Exercise goal
Reproduce the following listing verbatim, keeping every line unchanged.

Extracted entries
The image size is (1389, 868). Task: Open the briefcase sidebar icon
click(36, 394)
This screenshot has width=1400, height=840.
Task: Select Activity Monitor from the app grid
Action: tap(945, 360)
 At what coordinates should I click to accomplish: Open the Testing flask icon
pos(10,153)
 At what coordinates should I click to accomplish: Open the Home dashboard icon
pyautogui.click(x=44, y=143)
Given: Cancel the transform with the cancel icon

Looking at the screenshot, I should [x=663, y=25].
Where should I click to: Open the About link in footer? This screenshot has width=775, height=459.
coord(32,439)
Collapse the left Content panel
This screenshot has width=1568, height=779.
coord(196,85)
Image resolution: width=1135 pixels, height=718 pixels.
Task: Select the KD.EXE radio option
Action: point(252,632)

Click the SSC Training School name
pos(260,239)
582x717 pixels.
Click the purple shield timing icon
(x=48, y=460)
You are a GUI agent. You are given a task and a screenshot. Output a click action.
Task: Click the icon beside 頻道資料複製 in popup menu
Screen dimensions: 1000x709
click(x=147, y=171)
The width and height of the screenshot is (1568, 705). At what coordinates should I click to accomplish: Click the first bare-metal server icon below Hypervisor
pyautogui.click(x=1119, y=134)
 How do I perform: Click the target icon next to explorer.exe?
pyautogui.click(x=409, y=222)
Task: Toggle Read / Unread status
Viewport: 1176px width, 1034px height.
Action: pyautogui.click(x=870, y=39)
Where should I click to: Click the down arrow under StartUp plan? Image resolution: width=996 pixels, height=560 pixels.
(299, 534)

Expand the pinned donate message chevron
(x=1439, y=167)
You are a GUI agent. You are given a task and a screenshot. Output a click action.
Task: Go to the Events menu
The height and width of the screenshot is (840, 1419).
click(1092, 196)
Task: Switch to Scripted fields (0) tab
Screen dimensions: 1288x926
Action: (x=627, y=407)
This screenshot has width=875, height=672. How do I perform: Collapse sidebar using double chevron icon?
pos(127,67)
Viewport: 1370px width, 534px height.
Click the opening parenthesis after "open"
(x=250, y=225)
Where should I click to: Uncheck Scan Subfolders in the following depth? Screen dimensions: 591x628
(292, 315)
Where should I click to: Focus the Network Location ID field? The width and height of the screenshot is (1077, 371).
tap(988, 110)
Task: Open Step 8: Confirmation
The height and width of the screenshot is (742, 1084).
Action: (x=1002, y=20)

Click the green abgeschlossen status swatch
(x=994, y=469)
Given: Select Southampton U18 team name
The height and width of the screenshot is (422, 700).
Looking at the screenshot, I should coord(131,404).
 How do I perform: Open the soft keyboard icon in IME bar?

Complete response
The image size is (1389, 868). Task: Open the briefcase sidebar icon
click(36, 394)
This screenshot has width=1400, height=840.
Task: Select Activity Monitor from the app grid
Action: tap(945, 360)
 At what coordinates should I click to accomplish: Open the Testing flask icon
pos(10,153)
 At what coordinates should I click to accomplish: Open the Home dashboard icon
pyautogui.click(x=44, y=143)
Given: Cancel the transform with the cancel icon

Looking at the screenshot, I should [x=663, y=25].
Where should I click to: Open the About link in footer? This screenshot has width=775, height=459.
coord(32,439)
Collapse the left Content panel
This screenshot has width=1568, height=779.
coord(196,85)
Image resolution: width=1135 pixels, height=718 pixels.
Task: Select the KD.EXE radio option
Action: point(252,632)

Click the SSC Training School name
pos(260,239)
582x717 pixels.
Click the purple shield timing icon
(x=48, y=460)
You are a GUI agent. You are given a task and a screenshot. Output a click action.
Task: Click the icon beside 頻道資料複製 in popup menu
Screen dimensions: 1000x709
click(x=147, y=171)
The width and height of the screenshot is (1568, 705). At what coordinates should I click to accomplish: Click the first bare-metal server icon below Hypervisor
pyautogui.click(x=1119, y=134)
 How do I perform: Click the target icon next to explorer.exe?
pyautogui.click(x=409, y=222)
Task: Toggle Read / Unread status
Viewport: 1176px width, 1034px height.
Action: pyautogui.click(x=870, y=39)
Where should I click to: Click the down arrow under StartUp plan? Image resolution: width=996 pixels, height=560 pixels.
(299, 534)

Expand the pinned donate message chevron
(x=1439, y=167)
You are a GUI agent. You are given a task and a screenshot. Output a click action.
Task: Go to the Events menu
The height and width of the screenshot is (840, 1419).
click(1092, 196)
Task: Switch to Scripted fields (0) tab
Screen dimensions: 1288x926
Action: (x=627, y=407)
This screenshot has width=875, height=672. How do I perform: Collapse sidebar using double chevron icon?
pos(127,67)
Viewport: 1370px width, 534px height.
Click the opening parenthesis after "open"
(x=250, y=225)
Where should I click to: Uncheck Scan Subfolders in the following depth? Screen dimensions: 591x628
(292, 315)
Where should I click to: Focus the Network Location ID field? The width and height of the screenshot is (1077, 371).
tap(988, 110)
Task: Open Step 8: Confirmation
The height and width of the screenshot is (742, 1084).
Action: (x=1002, y=20)

Click the green abgeschlossen status swatch
(x=994, y=469)
Given: Select Southampton U18 team name
The height and width of the screenshot is (422, 700).
Looking at the screenshot, I should coord(131,404).
 How do I perform: Open the soft keyboard icon in IME bar?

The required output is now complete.